One important factor that needs to be mentioned is that the equation used in this article to calculate the permeability is considerably simpler then the expression of apparent permeability of the previous article, since it involves fewer parameters that are easy to be obtained.. If the volumes of the upstream and downstream reservoirs, the cross-sectional area of the core, the length of the core, the viscosity of the gas used and the pressure of the upstream and downstream reservoirs are known, the permeability of the sample can be easily calculated.
When measuring the permeability, the authors charged helium in the upstream reservoir to a pressure of about 1.6 MPa. It was observed that the values of pressure in the upstream and downstream reservoirs already started to equalize one day after the beginning of the experiment for the horizontal directions. However, for the vertical directions it took more than 13 days for the difference in pressure of the upstream and downstream reservoirs to be less than 0.3 MPa. This means that the effect of anisotropy on the permeability is considerable.
Figures 14 to 16 show the graphs of the difference in pressure between the upstream and downstream reservoirs versus time. By fitting the experimental points into an exponential function, the authors could calculate the permeability. What they found out is that the permeability in both directions X and Y (horizontal directions) value is significantly higher (200 nD) than in the vertical direction (8 nD).
The second part of the article consisted in using reservoir simulators to estimate the gas production with the values that were found of permeability. The authors considered three cases for the simulations: in the first case, they used permeability values of 200 nD for all three directions. In the second case, they used permeability values of 200 nD for the horizontal directions and for the vertical directions, 8 nD. Finally, in the third case, they used the permeability values in the lowest, of only 8 nD in all directions. The results are shown in figure 17. We can clearly see that the total gas production rate is higher when considering the highest value of permeability, 200 nD. For the cases in which the anisotropic effect was considered to calculate permeability, the total gas production rate is approximately 33% lower than in the case of the highest permeability, which shows that if this effect is not considered, the gas production will probably be overestimated. The article makes clear that the calculations made with the reservoir simulators are only illustrative. They will depend on several parameters, like hydraulic stimulation results and operating conditions. If these vary, the impact of the anisotropic effect of permeability on gas production will alter, but the authors conclude that if only a value of permeability is used, then the gas production rate will be underestimated (using vertical permeability only) or overestimated (using horizontal permeability only).

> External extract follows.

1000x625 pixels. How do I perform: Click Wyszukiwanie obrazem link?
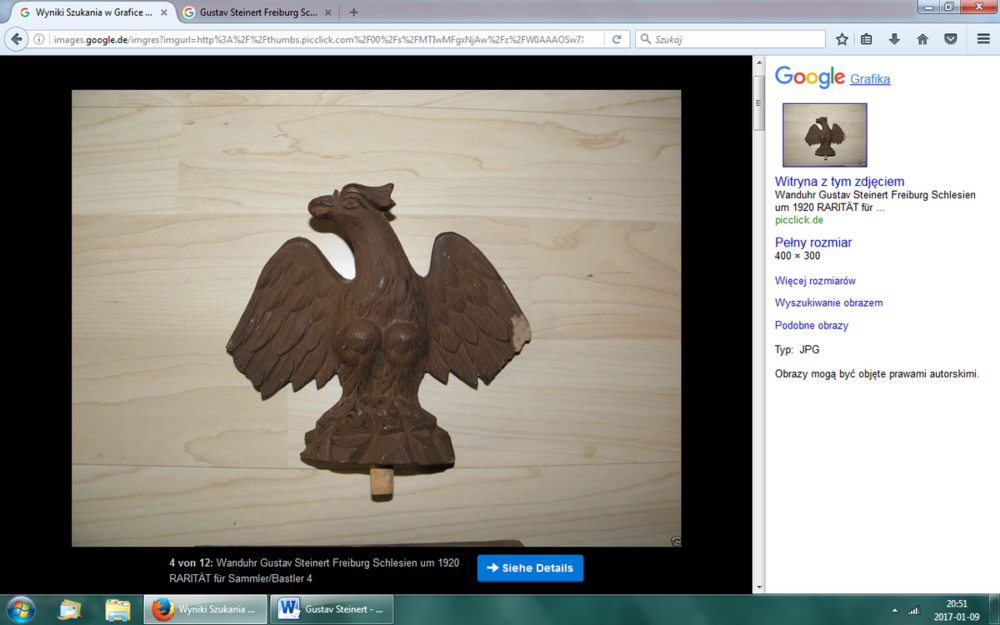coord(828,303)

- Comparison Between The Proposed Methods – Discussion and Results
In this session, the project will focus on comparing the proposed methods in terms of the permeability measurements, techniques, experiments on shale and results. It will focus on simple differences between the papers in terms of improvements in the apparatus to measure permeability, total test time, nature of the gas used in the experiments, parametric and sensitivity analysis, and mathematical models to calculate permeability.
We will define:
- Article 1 – the first article summarized in this project (section 4.1), that focuses on the adsorption/desorption effect on the permeability measurements;
- Article 2 – the second article commented in this project (section 4.2), that focuses on the surface diffusion effect on the permeability;
- Article 3 – the third article mentioned in this project (section 4.3), which focuses on the anisotropic effect on the permeability.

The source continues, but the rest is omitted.